Out of the Weeds, Part I
Dan Ariely, a Professor of Psychology and Behavioral Economics at Duke University once famously stated,
“Big data is like teenage sex: everyone talks about it, nobody really knows how to do it, everyone thinks everyone else is doing it, so everyone claims they are doing it.”
We argue the same has held true with the latest generation of buzzwords. Do artificial intelligence (AI), machine learning (ML), or natural language processing (NLP) sound familiar?
To kick off 2019, we are starting a series of articles that will shed some light on these and other related terms that can sound confusing and their explanations a little overwhelming.
An in-depth review of all branches of AI and its reliance on machine algorithms is beyond the scope of this series of articles. For the first installation of this series we are going to focus on machine learning. Machine learning is a branch of AI that automates analytical model building, where systems can learn from data and identify patterns.
Our two primarily goals:
- Demystify the meaning of machine learning
- Show its relevance and practical applications to consumer insights
Let’s begin with a business case. As a consumer insights or market research professional, one of your goals for the year may be to improve your consumer segmentation – a practice of dividing a customer base into groups based on some shared characteristics.
How do you go about it?
There are four primary types of consumer segmentation:
- Demographic: groups based on variables such as age, gender, sexual orientation, family size, marital status, ethnicity, etc.;
- Behavioral: groups of behaviors such as product preferences, shopping patterns and frequencies, types of purchases and consumption;
- Psychographic: psychological profiling and understanding of consumers to include their lifestyle, values, motivations, interests, and opinions;
- Geographic: geography splits of country, state, city, etc.

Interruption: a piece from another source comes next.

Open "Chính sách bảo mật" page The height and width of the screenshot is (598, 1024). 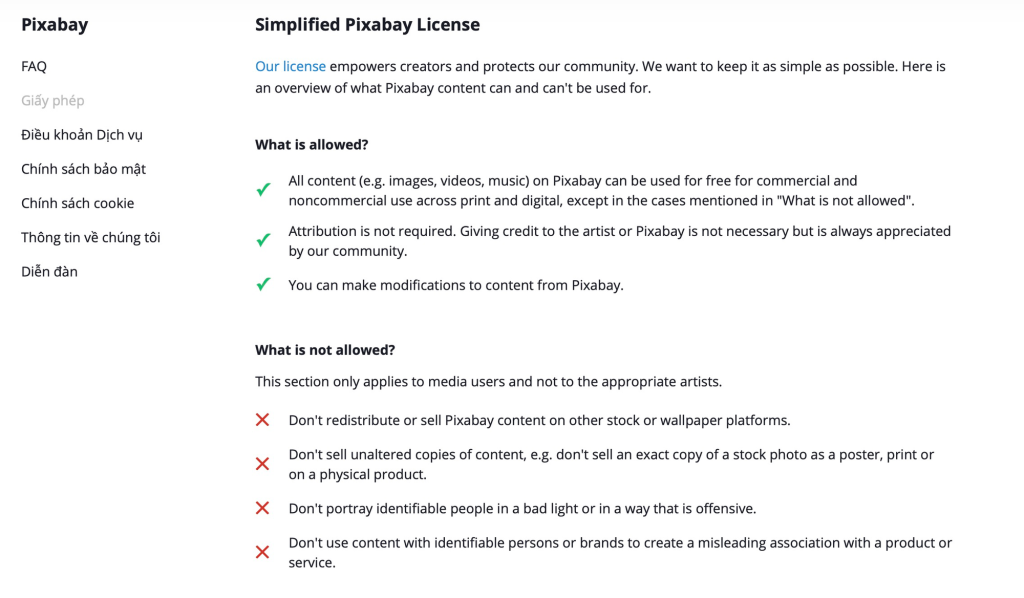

There are two techniques for analysis that are possible. The first deals with well-defined variables. Out of the four types of segmentation, demographic and geographic segments tend to be well-defined. For example, a distinct group of males in the U.S. is pretty easy to organize. Comparing and contrasting across gender, ethnic groups, or age brackets becomes straightforward.
However, often times variables are not that well-defined. Asking your potential customer, “On a scale of 1 to 10, how likely are you to purchase this?”, is likely to result in something that looks more like a scatter plot than a clean, organized group of a responses.
Behavioral and psychographic segmentations tend to be slightly less defined because the data typically falls along a scale. Ever used an NPS score?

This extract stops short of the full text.